In Florida v. Jardines, we see an even stranger juxtaposition of the justices in a search and seizure case. In this case, the police had an anonymous tip about drugs in a particular house, so they took a drug-sniffing dog onto the porch. After the dog alerted, they obtained a warrant and searched the house. The issue, therefore, was whether the initial intrusion onto the porch was justified.
Here again, Scalia wrote an opinion in which he was joined by the three liberals. Here, though, it was the majority opinion, since Justice Thomas joined in. Why Justice Thomas believed the Fourth Amendment meant something in this case and not the other two is unexplained, since he did not write a concurring opinion. Justice Kagan did write a concurring opinion, joined by her female colleagues, explaining that she felt the better approach was to rest the decision on privacy grounds, rather than on property rights. Breyer again broke with his liberal colleagues, but without explanation, as he simply joined in the dissenting opinion written by Justice Alito.
In Fisher v. University of Texas, the court was confronted with the issue of whether a university can use race as a factor in admitting students. The court ruled that strict scrutiny needed to be applied, and sent it back to the lower court to apply the strict scrutiny standard. Scalia and Thomas concurred in the result, but wrote separate opinions making it clear that for them race could absolutely not be considered, and a prior Supreme Court ruling to the contrary should be overruled. The only dissenter was Ginsburg, but it should be noted that Kagan did not take part in the case.

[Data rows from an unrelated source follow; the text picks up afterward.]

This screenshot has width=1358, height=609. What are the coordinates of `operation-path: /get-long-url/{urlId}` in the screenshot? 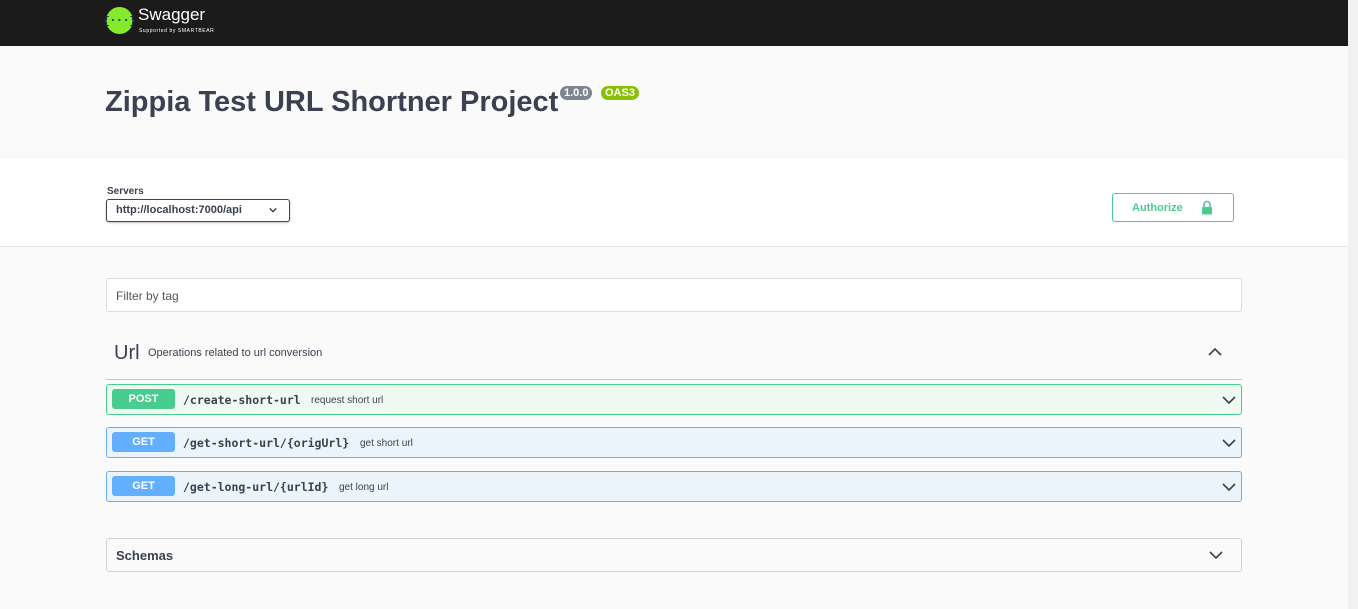 It's located at (256, 487).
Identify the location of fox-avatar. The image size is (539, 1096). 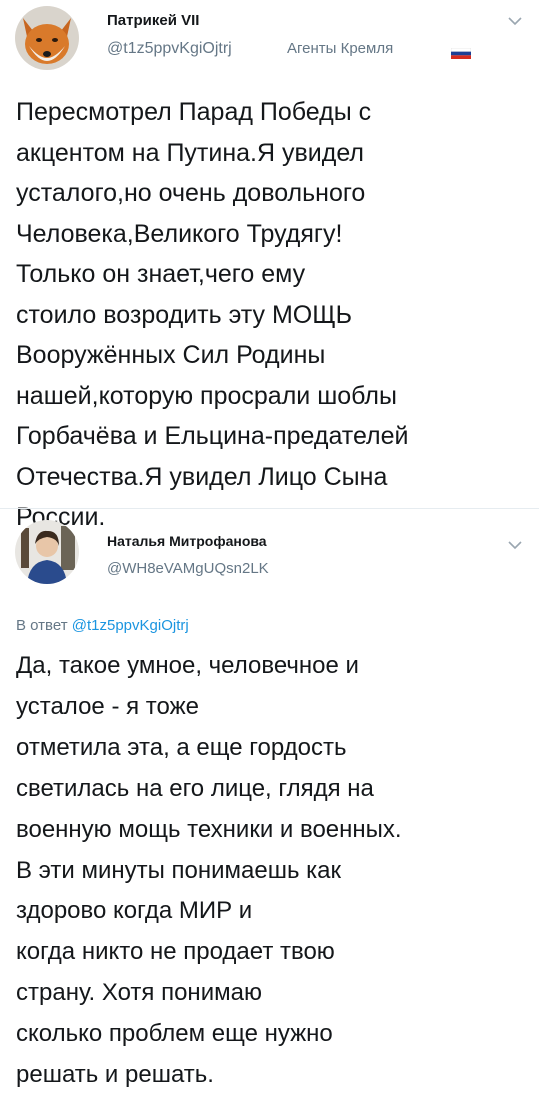
(47, 38).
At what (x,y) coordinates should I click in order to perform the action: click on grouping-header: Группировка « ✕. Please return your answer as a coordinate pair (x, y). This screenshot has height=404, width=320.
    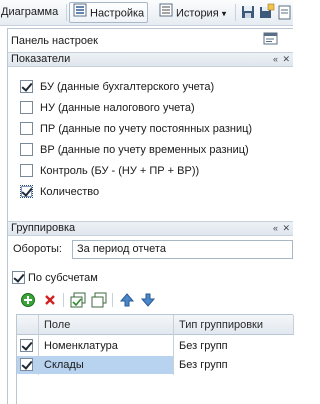
    Looking at the image, I should click on (150, 228).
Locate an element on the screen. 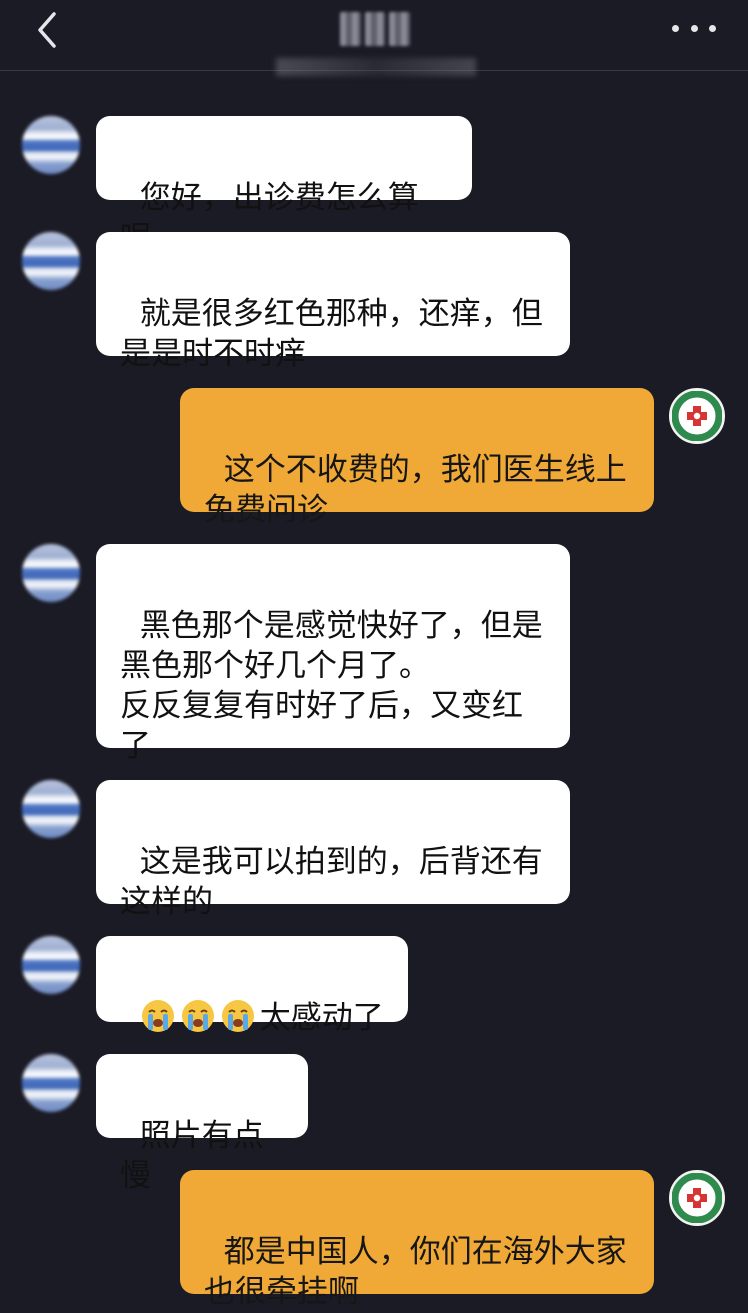  message-bubble-outgoing: 都是中国人，你们在海外大家也很牵挂啊 is located at coordinates (417, 1240).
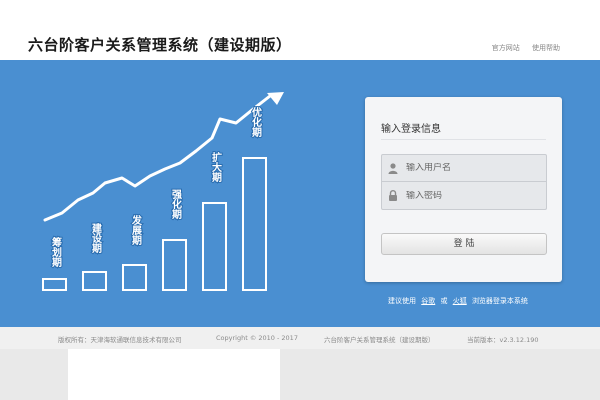  I want to click on bottom-area, so click(300, 374).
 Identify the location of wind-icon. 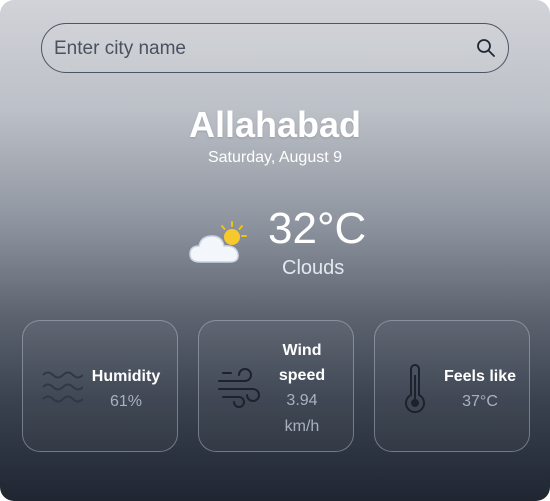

In Hollingsworth v. Perry, the court considered the legitimacy of California's ballot initiative amending the state's constitution to ban same-sex marriage. Since the state had chosen not to defend that law, a majority of the court felt that the ballot initiative proponents who had taken up the cause did not have standing. The four dissenters were an odd mix: Kennedy, Thomas, Alito and Sotomayor. This odd mixture makes some sense, though, since each might have had a different reason for wanting the case decided on the merits, instead of on the standing issue.
It seems odd that standing was an important issue in no less than three of the above cases. One would think that such a basic concept would have been well-settled by now. It seems to reflect the reluctance of the court to deal with certain hard issues. But why take up the case at all if you are just going to cop out and say there is no standing to decide it?